In an international trade company of auto parts in Jiangbei New District, Nanjing, the relevant person in charge said: "The 3 million euros have solved our urgent need, and the time and labor costs of the company's business operations have been greatly reduced, and the use efficiency of foreign debt funds has been greatly improved. .”


It is understood that according to the previous model, every time a company borrows a foreign debt, it needs to open a foreign debt special account, and the company faces the triple dilemma of time-consuming, complicated procedures and high costs. In May of this year, the Jiangsu Branch of the State Administration of Foreign Exchange issued the "Notice on Strengthening Assistance to Enterprises to Relief and Promote the Steady Development of Foreign Trade and Foreign Investment", and the new regulations "support non-financial enterprises to share one foreign debt account with multiple foreign debts." Nanjing Jiangbei New District Branch of China CITIC Bank accurately implemented the new financial policy. After strictly implementing the management and control information and checking the foreign debt inflow quota, it shared one foreign debt account for multiple foreign debts of the company, which solved the cumbersome problem of opening an account for the company.
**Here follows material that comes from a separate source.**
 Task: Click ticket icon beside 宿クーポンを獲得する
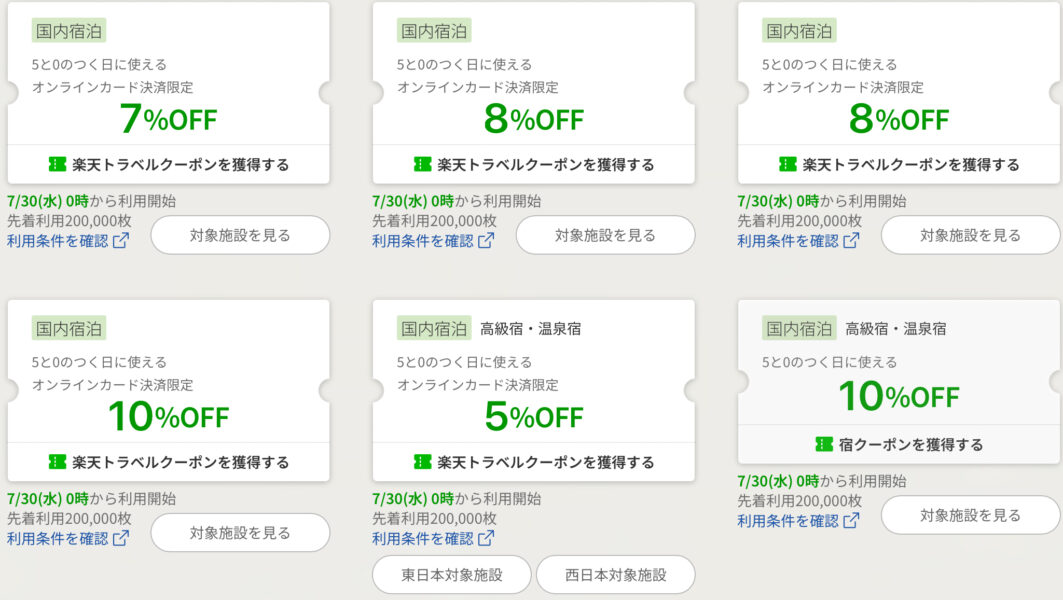(823, 444)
At the same time, it helped the company 3 times All foreign exchange settlement enjoys the highest price listed on the day, which further saves financial costs for enterprises.
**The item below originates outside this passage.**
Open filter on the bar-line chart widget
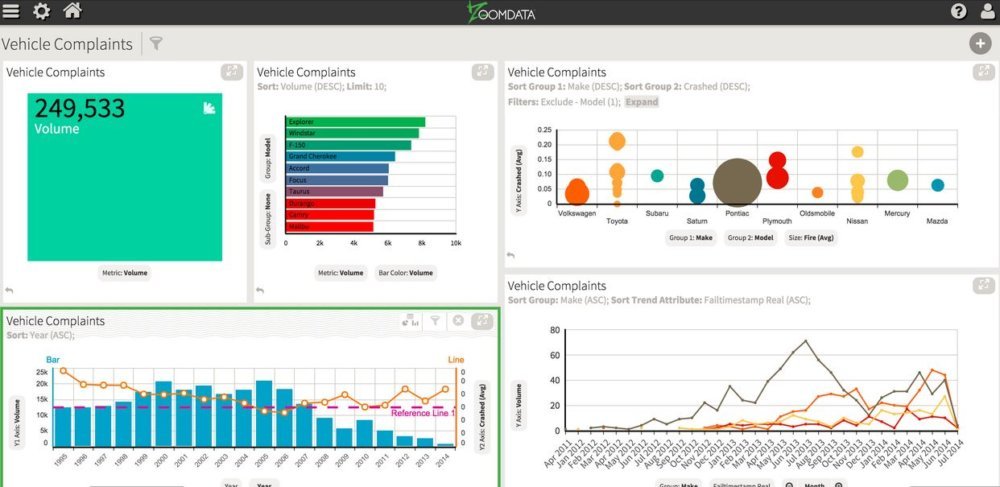This screenshot has height=487, width=1000. 435,321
On November 25th, the relevant departments of Nanjing City launched the "Foreign Trade Escort Plan". The four insurance companies of Huanong Insurance jointly launched, aiming at the pain points of foreign trade enterprises in international trade, customized insurance products with high cost performance, wide coverage and flexible customization. .


Under the current foreign trade background, China's export products have received more attention than before, and there are more and more uncertain factors such as trade protectionism, accounts receivable risk, and product liability attribution, which virtually increases foreign trade orders. legal risks. Guo Tingli, chairman of Xinyizhan Insurance.com, said: "Foreign trade should not only improve self-protection awareness, pay attention to country risk identification, and prevent credit risks in export settlement business, but also actively use insurance methods to avoid 'On the rocks'."


According to incomplete statistics, in the third quarter of this year alone, nearly 20 supporting policy measures included "export credit insurance". Recently, the "Several Policies and Measures to Support the Stable Development of Foreign Trade" issued by the Ministry of Commerce also proposed to study and optimize the underwriting conditions of medium and long-term insurance in combination with the practices of relevant countries and my country's actual market demand, and increase support for export credit insurance. It is becoming an industry consensus to support small, medium and micro international trade enterprises to "go global" through export credit insurance.